Rachel Dunaway and Ashleigh Mazerac, third-year students at Southern University Law Center, and Briana Leigh Drescher, a third-year student at the LSU Paul M. Hebert Law Center, have been selected to receive the Baton Rouge Bar Foundation Scholarship. 

This scholarship, which is jointly sponsored by the Baton Rouge Bar Association, Inc., and the Baton Rouge Bar Foundation, is awarded to an upper-class student on the basis of financial need, academic achievement, community service and exemplary character. Professor Gail S. Stephenson, past president of the Baton Rouge Bar Association, will present the scholarship checks to the SULC recipients Wednesday, Oct. 21, 2015, during the SULC Convocation.

Dunaway, who is from Pensacola, Fla., is the editor-in-chief of the Southern University Law Review. She is also Secretary for the 2015-2016 Moot Court Board and Chair of the Student Bar Association Bar Prep Committee with a focus on Common Law Bar Prep. She received B.A.s in psychology and legal studies from the University of West Florida. She interned for Judge James Brady in the U.S. District Court for the Middle District of Louisiana and for Chief Judge M. Casey Rodgers in the U.S. District Court for the Northern District of Florida.

Mazerac, who is from Hammond, is editor-in-chief of SULC's Journal of Race, Gender, & Poverty. She received a B.A. in political science from LSU. She has worked as a legal intern at the Louisiana Attorney General's Office, the U.S. Attorney's Office, the Louisiana Fifth Circuit Court of Appeal, and the U.S. District Court for the Middle District of Louisiana.

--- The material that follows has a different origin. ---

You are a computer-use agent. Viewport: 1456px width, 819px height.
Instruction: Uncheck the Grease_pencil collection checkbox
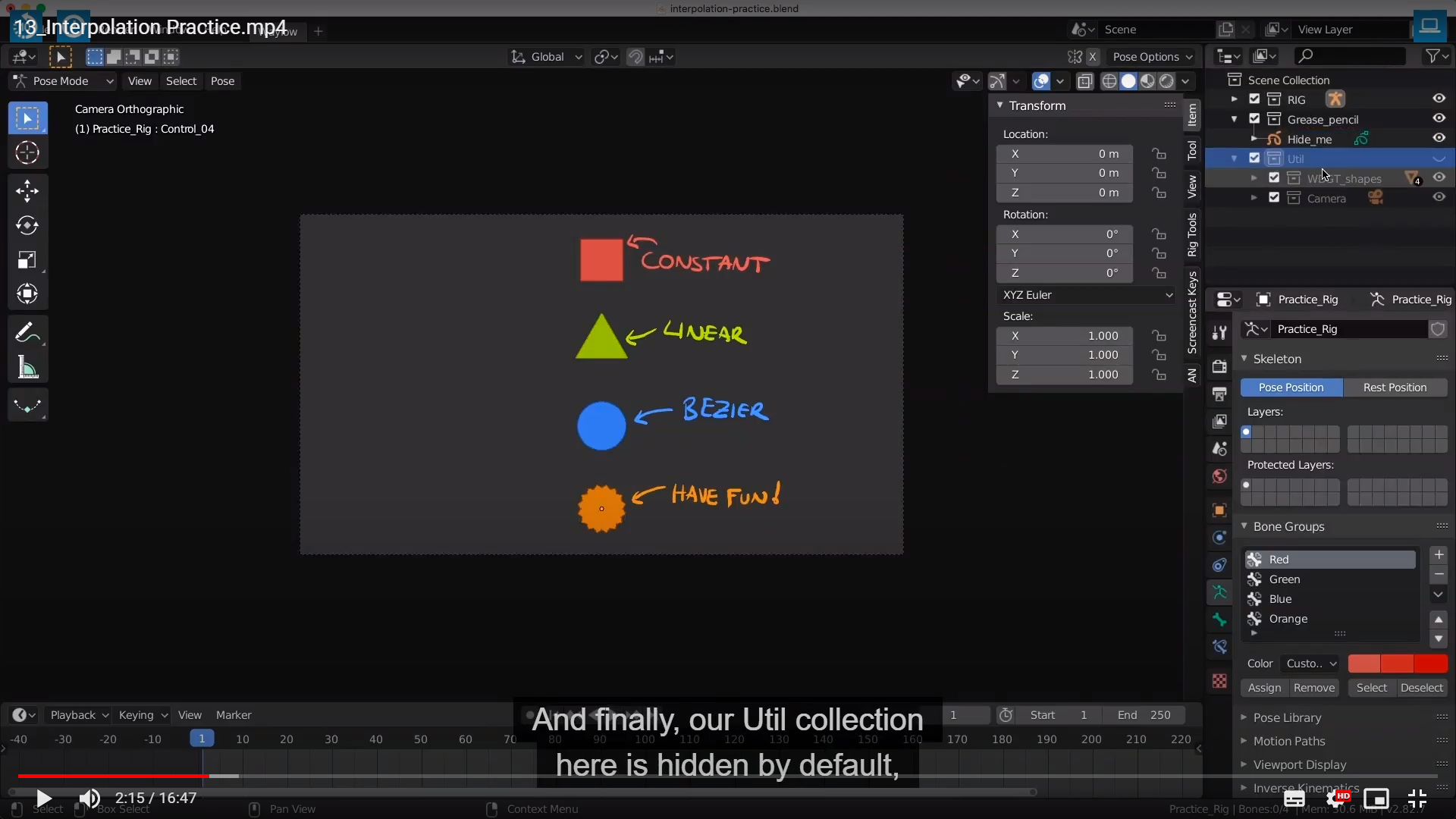coord(1254,119)
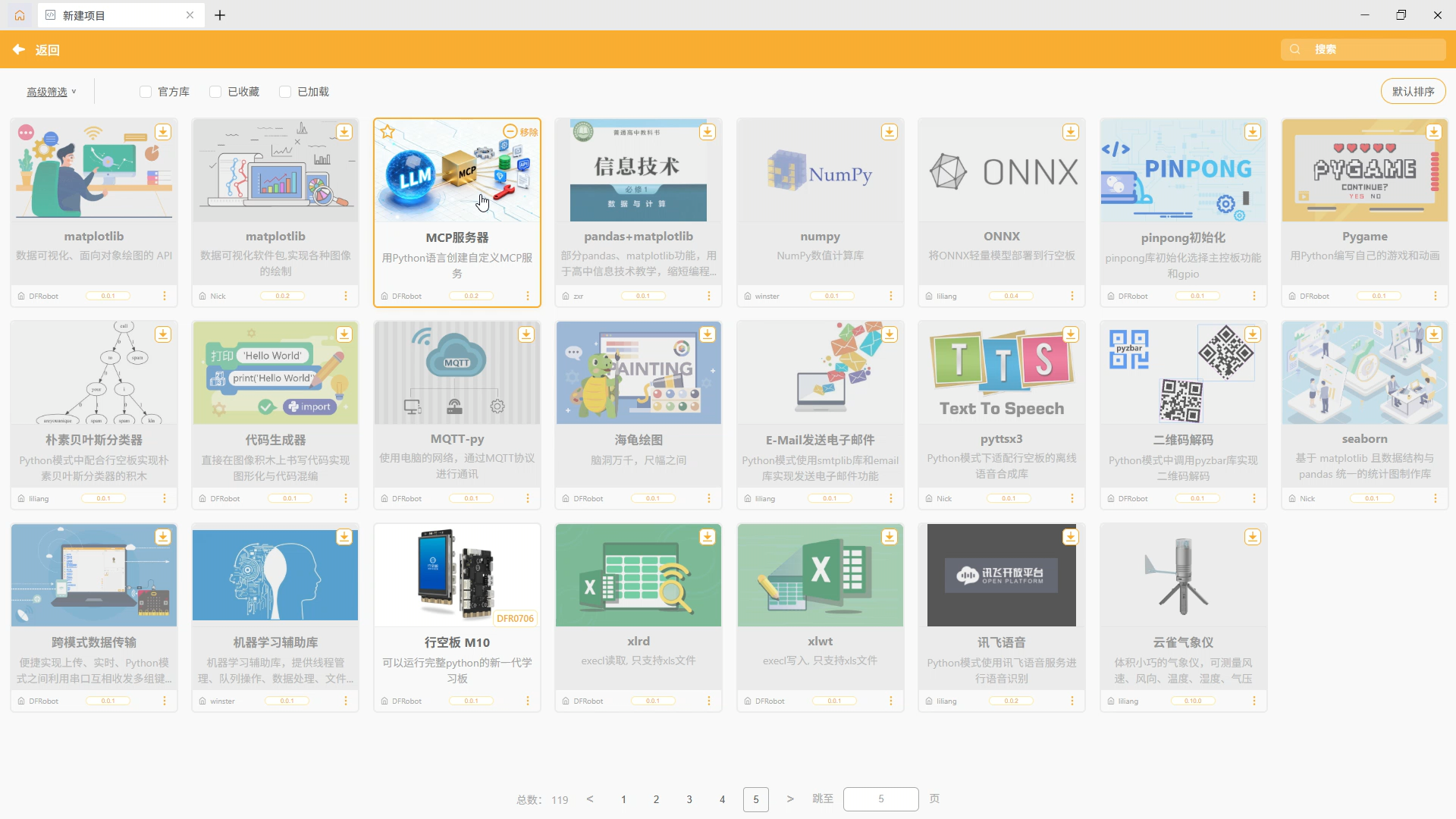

Drescher, who is from Prairieville, La., has served as both the development editor and a junior associate of the Louisiana Law Review, and she serves as vice president of administrative affairs of the Moot Court Board. Drescher received B.A.s in political science and sociology from Louisiana State University.She currently is a law clerk for Johnson, Rahman, Thomas in Baton Rouge, and is a research assistant to Raymond Diamond at the Paul M. Hebert Law Center.